◆ Task instructions
Please copy the stretch from "The updated rule clarifies" through "of data processing services." in the Texas sales tax rule article, switching "banner advertisement" to "pop-up advertisement".

◆ Document extract

Texas Comptroller Announces Changes to Sales Tax Rule for Data Processing Services
Effective April 2, 2025, The Texas Comptroller is implementing significant changes to Title 34 TAC §3.330 regarding the application of sales and use tax to data processing services. The proposed changes were published in the Texas Register on September 13, 2024, and gave interested parties 30 days to submit comments. At the request of taxpayer advocacy groups, a public hearing was held by the Texas Comptroller on December 6, 2024.
Companies which benefit from the use of data processing services in Texas need to be aware of the regulatory change to the definition of data processing services, the new requirements for determining ancillary services, and know the updated services that are now listed as data processing services within the Texas Administrative Code.
Updated Definition of Data Processing Services
The new data processing service definition expands upon the previous regulatory definition of data processing services, which is the computerized entry, retrieval, search, compilation, manipulation, or storage of data or information.
The updated rule clarifies that services excluded from the definition of data processing are internet access service, transcription of medical dictation by a medical transcriptionist, and certain digital advertising services such as display of a classified advertisement, banner advertisement, and “vertical advertisement”, or link on an internet website owned by another person. Additionally, the updated regulation clarifies that payment processing services as defined in Texas Tax Code §151.0035(b)(2) and (3) are excluded from the regulatory definition of data processing services.
In line with recent audit decisions and rulings, the updated Rule §3.330 specifies that search engine optimization (SEO) services, social media marketing, and lead generation are taxable data processing services, and, effective October 1, 2025, marketplace provider services will also be considered taxable data processing under certain conditions.

◆ Given data

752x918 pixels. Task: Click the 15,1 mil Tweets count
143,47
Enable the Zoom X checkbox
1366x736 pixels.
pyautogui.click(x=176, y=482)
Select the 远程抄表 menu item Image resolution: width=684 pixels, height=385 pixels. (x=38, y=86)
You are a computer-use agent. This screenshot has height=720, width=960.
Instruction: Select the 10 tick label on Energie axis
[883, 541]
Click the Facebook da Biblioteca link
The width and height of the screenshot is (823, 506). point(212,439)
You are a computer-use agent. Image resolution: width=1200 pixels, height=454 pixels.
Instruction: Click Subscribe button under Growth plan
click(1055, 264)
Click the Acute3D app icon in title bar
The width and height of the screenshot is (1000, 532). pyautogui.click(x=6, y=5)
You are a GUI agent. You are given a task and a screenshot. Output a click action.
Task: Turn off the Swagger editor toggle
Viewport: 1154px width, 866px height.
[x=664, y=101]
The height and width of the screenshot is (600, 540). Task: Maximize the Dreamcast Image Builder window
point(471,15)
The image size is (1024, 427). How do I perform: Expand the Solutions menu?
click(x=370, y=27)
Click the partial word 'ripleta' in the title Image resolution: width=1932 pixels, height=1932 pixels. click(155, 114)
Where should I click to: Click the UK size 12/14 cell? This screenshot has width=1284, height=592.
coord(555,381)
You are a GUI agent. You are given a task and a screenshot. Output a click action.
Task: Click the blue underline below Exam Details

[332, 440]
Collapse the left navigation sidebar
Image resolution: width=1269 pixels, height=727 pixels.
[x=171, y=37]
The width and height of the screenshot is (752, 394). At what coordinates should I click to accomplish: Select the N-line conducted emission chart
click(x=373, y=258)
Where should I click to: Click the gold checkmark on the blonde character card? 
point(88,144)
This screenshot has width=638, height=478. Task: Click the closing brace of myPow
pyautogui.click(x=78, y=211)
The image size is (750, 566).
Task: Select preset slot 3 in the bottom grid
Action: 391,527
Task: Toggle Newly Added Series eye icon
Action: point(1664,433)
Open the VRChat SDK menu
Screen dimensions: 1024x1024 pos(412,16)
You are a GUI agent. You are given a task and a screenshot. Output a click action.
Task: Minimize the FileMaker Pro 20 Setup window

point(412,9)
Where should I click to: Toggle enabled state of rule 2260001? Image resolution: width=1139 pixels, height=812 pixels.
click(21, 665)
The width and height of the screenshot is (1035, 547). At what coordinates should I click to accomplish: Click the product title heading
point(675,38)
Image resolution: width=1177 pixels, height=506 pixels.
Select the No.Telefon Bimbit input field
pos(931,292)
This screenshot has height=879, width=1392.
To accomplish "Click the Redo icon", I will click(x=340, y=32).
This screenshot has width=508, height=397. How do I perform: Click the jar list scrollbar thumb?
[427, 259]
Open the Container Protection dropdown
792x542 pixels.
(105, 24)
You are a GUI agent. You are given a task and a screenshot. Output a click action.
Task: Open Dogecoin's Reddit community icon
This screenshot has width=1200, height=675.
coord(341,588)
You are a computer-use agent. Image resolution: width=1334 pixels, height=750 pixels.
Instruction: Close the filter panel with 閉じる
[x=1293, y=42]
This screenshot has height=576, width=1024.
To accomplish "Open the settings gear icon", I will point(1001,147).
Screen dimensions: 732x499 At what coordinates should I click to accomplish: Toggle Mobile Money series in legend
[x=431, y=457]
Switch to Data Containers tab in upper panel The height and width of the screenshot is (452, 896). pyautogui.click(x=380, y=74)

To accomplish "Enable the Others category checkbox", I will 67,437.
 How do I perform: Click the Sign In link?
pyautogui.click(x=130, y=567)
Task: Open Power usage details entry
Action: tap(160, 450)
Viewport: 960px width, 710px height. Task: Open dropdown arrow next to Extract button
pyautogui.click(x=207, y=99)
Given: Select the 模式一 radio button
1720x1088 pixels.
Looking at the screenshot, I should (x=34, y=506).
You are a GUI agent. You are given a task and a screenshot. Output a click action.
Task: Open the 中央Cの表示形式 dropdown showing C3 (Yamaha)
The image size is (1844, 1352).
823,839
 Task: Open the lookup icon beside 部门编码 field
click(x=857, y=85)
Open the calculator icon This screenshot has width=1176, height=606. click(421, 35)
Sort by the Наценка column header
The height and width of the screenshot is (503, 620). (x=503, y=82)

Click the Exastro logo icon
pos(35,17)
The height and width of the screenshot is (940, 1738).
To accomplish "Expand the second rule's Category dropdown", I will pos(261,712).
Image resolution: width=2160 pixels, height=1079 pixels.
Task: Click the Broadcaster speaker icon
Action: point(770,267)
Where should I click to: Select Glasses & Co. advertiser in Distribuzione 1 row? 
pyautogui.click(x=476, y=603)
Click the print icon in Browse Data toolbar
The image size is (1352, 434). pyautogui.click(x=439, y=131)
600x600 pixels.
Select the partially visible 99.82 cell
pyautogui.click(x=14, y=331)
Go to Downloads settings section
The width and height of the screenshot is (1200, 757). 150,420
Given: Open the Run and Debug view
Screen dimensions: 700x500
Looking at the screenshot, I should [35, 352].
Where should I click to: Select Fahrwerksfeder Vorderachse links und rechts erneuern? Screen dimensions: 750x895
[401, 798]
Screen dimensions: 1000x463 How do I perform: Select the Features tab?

◆ Answer section
The updated rule clarifies that services excluded from the definition of data processing are internet access service, transcription of medical dictation by a medical transcriptionist, and certain digital advertising services such as display of a classified advertisement, pop-up advertisement, and “vertical advertisement”, or link on an internet website owned by another person. Additionally, the updated regulation clarifies that payment processing services as defined in Texas Tax Code §151.0035(b)(2) and (3) are excluded from the regulatory definition of data processing services.